# If looks could kill



## Dally Banjo (Oct 22, 2009)

Someone got out of bed the wrong side today :lol:


----------



## Taylorbaby (Jan 10, 2009)

oh blimey lol!!! not a happy bunny lol!!


----------



## 2lisa2 (Apr 30, 2010)

he looks like hes ready for a show down :lol::lol: hes beautiful


----------



## MaryA (Oct 8, 2010)

I wonder what he is thinking? Any ideas.....


----------



## Amethyst (Jun 16, 2010)

Oooooops, what have YOU done to deserve that  :lol:


----------



## westie~ma (Mar 16, 2009)

:lol: :lol:

Stunning tho, even while giving evils


----------



## buffie (May 31, 2010)

You've been warned Tango :scared:If you see me looking at you.Run as fast as your little babypawz will carry you :devil:


----------



## Dally Banjo (Oct 22, 2009)

:lol: I think he's practising being hard  apparently Tango is the bully of the litter :scared:


----------



## lymorelynn (Oct 4, 2008)

MaryA said:


> I wonder what he is thinking? Any ideas.....

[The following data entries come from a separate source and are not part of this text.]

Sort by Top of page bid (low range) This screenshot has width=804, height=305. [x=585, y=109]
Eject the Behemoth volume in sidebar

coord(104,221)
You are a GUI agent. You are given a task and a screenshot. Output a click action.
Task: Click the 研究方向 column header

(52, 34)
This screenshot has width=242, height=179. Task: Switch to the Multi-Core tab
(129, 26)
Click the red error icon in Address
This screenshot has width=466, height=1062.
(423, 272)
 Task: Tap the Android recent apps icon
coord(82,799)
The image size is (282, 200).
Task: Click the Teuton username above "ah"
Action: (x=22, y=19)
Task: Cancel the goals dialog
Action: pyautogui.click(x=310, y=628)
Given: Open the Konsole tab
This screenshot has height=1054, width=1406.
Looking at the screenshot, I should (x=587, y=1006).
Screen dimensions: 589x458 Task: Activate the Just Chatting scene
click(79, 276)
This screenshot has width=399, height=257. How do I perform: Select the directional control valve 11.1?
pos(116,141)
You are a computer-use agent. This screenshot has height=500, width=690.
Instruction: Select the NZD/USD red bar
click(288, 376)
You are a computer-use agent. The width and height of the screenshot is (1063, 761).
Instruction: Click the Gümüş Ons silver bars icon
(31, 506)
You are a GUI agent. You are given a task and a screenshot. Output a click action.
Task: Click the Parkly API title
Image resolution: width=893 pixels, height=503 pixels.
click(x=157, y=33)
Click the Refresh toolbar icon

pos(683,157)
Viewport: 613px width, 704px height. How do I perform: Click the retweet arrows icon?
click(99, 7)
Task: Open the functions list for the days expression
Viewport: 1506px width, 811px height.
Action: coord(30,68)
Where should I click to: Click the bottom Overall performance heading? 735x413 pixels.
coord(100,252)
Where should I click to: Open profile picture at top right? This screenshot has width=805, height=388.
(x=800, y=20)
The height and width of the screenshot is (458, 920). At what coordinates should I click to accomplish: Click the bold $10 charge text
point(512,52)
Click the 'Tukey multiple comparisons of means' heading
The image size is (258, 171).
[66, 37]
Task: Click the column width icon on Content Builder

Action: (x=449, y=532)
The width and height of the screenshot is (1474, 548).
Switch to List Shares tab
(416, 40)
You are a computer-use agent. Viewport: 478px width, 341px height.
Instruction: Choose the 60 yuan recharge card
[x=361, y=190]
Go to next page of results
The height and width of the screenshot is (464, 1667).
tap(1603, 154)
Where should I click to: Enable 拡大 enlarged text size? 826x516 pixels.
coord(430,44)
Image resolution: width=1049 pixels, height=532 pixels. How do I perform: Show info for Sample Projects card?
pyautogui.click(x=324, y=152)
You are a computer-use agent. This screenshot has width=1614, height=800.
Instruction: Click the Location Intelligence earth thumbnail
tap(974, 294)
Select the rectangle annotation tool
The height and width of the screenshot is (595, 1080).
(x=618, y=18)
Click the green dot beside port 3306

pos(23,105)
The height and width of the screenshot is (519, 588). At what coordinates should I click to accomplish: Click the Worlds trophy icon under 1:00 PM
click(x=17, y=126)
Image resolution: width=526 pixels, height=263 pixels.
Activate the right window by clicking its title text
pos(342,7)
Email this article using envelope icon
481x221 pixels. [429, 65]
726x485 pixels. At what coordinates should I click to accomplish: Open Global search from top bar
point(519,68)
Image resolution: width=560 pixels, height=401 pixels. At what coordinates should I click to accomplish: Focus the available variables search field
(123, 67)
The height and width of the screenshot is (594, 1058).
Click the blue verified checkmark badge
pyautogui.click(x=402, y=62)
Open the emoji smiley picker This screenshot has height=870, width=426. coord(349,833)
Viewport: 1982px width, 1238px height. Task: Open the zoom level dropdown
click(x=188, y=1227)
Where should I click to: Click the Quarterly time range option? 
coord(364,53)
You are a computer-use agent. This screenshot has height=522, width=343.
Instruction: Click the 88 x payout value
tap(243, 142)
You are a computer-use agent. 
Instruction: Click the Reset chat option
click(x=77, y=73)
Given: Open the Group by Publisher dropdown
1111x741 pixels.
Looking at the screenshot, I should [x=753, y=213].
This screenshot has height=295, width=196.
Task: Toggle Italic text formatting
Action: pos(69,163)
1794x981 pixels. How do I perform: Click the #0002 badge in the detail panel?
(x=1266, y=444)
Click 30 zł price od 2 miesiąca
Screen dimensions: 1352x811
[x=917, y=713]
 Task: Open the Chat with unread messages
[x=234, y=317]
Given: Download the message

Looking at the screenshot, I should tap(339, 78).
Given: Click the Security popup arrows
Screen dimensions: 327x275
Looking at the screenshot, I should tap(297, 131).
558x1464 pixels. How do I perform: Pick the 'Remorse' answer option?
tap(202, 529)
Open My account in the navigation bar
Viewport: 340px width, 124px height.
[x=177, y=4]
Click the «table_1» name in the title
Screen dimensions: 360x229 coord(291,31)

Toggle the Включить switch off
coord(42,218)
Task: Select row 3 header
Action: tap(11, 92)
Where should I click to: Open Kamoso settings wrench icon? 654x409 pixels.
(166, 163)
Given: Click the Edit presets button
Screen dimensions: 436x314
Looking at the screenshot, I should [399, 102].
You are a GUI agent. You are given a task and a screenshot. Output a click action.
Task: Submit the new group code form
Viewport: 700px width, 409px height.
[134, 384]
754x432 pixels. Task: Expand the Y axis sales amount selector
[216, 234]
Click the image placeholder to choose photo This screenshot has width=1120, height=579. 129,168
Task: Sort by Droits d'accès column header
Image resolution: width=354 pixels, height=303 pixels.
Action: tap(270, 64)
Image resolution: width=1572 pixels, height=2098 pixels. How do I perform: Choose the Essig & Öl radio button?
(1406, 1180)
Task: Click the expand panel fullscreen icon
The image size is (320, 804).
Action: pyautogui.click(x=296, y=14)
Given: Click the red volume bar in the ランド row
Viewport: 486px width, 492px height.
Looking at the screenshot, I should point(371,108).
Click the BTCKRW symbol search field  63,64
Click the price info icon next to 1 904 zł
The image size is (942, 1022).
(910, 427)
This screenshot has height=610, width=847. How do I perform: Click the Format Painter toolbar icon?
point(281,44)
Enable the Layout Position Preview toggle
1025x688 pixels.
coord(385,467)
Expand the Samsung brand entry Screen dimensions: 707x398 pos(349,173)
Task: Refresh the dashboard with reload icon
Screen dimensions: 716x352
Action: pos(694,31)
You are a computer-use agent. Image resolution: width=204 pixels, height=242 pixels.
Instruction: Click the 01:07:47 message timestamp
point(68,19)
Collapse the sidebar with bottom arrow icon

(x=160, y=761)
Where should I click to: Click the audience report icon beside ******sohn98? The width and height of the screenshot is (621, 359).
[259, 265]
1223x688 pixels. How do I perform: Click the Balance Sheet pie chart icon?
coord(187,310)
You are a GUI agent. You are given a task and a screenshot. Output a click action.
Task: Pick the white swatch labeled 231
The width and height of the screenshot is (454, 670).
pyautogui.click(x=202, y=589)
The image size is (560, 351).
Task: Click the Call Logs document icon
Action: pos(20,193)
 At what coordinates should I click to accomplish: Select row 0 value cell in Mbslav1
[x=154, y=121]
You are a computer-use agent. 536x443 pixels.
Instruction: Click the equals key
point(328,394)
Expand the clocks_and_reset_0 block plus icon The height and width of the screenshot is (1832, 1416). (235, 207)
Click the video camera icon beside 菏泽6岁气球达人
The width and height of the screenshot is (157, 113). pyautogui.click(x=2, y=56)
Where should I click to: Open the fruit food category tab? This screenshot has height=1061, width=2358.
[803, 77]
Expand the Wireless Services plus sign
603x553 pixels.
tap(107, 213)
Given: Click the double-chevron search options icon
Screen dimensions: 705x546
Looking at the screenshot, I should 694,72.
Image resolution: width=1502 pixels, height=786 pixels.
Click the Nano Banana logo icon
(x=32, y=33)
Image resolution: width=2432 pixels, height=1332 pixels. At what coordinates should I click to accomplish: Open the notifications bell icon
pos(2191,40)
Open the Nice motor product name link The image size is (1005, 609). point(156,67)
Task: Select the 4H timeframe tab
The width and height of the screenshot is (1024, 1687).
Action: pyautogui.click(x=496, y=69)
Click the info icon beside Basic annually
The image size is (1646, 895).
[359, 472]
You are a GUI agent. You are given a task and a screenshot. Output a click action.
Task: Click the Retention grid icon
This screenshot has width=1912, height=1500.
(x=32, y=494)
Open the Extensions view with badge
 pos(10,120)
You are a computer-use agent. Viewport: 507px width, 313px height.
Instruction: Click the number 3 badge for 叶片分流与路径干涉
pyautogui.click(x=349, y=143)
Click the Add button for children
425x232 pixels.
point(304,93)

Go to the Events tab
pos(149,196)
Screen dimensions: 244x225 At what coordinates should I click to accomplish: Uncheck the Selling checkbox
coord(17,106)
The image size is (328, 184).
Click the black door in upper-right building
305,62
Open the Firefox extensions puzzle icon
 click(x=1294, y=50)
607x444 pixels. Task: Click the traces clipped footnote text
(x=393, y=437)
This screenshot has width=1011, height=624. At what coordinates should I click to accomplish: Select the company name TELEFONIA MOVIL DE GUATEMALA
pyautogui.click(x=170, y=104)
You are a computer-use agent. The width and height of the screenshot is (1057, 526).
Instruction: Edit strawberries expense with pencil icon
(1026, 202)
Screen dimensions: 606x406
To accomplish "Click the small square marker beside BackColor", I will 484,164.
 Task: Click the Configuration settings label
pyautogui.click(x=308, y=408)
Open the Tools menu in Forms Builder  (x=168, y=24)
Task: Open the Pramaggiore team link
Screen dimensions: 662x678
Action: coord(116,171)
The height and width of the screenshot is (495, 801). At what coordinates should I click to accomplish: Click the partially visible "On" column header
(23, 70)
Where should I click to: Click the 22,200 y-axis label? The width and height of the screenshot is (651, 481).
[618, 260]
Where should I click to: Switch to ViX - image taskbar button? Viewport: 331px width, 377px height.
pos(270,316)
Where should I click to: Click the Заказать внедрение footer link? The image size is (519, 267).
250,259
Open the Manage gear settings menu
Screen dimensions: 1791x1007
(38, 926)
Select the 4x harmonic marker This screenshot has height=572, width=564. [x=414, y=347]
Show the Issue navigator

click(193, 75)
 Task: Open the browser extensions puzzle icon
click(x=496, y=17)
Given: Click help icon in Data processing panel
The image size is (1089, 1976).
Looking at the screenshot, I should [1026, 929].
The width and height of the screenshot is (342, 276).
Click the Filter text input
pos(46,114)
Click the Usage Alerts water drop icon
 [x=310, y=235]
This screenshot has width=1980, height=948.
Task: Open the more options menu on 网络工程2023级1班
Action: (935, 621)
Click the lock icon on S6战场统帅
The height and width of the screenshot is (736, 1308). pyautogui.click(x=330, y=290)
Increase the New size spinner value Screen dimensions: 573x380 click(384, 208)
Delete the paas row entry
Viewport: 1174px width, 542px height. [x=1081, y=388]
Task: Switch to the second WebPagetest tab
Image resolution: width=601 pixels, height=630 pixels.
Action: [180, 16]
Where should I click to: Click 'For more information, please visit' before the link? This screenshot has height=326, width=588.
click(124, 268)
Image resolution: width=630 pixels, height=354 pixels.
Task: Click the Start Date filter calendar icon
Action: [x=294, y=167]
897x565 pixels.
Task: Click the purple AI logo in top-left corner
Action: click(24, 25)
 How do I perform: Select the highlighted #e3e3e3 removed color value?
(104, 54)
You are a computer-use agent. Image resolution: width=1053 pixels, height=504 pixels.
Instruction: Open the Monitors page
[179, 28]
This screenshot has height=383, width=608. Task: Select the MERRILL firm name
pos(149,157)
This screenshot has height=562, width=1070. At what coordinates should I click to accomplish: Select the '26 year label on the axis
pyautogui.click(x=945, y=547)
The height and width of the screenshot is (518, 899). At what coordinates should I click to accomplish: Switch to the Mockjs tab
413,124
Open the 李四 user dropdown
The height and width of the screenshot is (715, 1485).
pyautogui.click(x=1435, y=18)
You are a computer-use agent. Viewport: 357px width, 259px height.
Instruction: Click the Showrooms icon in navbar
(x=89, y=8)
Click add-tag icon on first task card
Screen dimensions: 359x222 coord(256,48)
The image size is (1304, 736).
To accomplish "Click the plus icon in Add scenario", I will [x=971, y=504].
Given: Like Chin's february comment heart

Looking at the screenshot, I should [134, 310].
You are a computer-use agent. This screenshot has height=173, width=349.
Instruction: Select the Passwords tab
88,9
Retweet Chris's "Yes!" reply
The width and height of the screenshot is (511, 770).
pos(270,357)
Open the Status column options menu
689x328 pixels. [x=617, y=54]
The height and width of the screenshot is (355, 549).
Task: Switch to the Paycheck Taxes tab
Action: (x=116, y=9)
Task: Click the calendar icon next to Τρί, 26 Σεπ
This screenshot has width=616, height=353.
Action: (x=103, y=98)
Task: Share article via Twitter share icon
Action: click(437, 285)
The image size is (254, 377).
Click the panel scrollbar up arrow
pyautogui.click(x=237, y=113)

'I am plotting to take over the world. If that babypawz thing thinks it will change things it will soon learn the error of its ways :devil:'
He's still a gorgeous boy though


----------



## Dally Banjo (Oct 22, 2009)

lymorelynn said:


> 'I am plotting to take over the world. If that babypawz thing thinks it will change things it will soon learn the error of its ways :devil:'
> He's still a gorgeous boy though


Either that or its because I told him his nose is dirty & he'd just had a wash but then Louie's idea of a wash leaves alot to be desired  :lol:


----------



## lymorelynn (Oct 4, 2008)

Dally Banjo said:


> Either that or its because I told him his nose is dirty & he'd just had a wash but then Louie's idea of a wash leaves alot to be desired  :lol:


:lol: What my Gran used to call a cat lick and a promise :lol:


----------



## Nicky10 (Jan 11, 2010)

what did you do to him?


----------



## Dally Banjo (Oct 22, 2009)

lymorelynn said:


> :lol: What my Gran used to call a cat lick and a promise :lol:


:lol: :lol: :lol:



Nicky10 said:


> what did you do to him?


It could have been me calling him a "teeny whittle puddy cat" :scared: :lol: :lol: :lol:


----------



## new westie owner (Apr 30, 2010)

:lol::lol: bless


----------



## westie~ma (Mar 16, 2009)

Dally Banjo said:


> :lol: I think he's practising being hard  apparently Tango is the bully of the litter :scared:


Tell Louie not to worry, Tango won't be at yours for long  
My stealth-mode gizmo is nearly finished, I'll be firing it up to snaffle speed as soon as I've ironed out my Tango-radar snags :thumbup:


----------



## Dally Banjo (Oct 22, 2009)

westie~ma said:


> Tell Louie not to worry, Tango won't be at yours for long
> My stealth-mode gizmo is nearly finished, I'll be firing it up to snaffle speed as soon as I've ironed out my Tango-radar snags :thumbup:


:scared: :hand::hand::hand: he's under 24hr guard & any suspiciouse looking vehicles in the area will be shed in by the spots  :lol:


----------



## westie~ma (Mar 16, 2009)

Dally Banjo said:


> :scared: :hand::hand::hand: he's under 24hr guard & any suspiciouse looking vehicles in the area will be shed in by the spots  :lol:


I have a "cloaking" device and anti-spot-shedding manouvres ie. doggy choccy drops :lol:


----------



## Dally Banjo (Oct 22, 2009)

westie~ma said:


> I have a "cloaking" device and anti-spot-shedding manouvres ie. doggy choccy drops :lol:


:scared:  off back to "keep Tango's where abouts secret" black board :lol:


----------



## raggs (Aug 3, 2008)

he is still gorgeous even if he has got a moody on lol


----------



## Guest (Jan 28, 2011)

lol what a face! still lovely though!


----------



## Malorey (Jan 25, 2011)

LOL, that's too funny! I am really loving that picture.


----------



## Chez87 (Aug 11, 2010)

I LOVE this photo!!


----------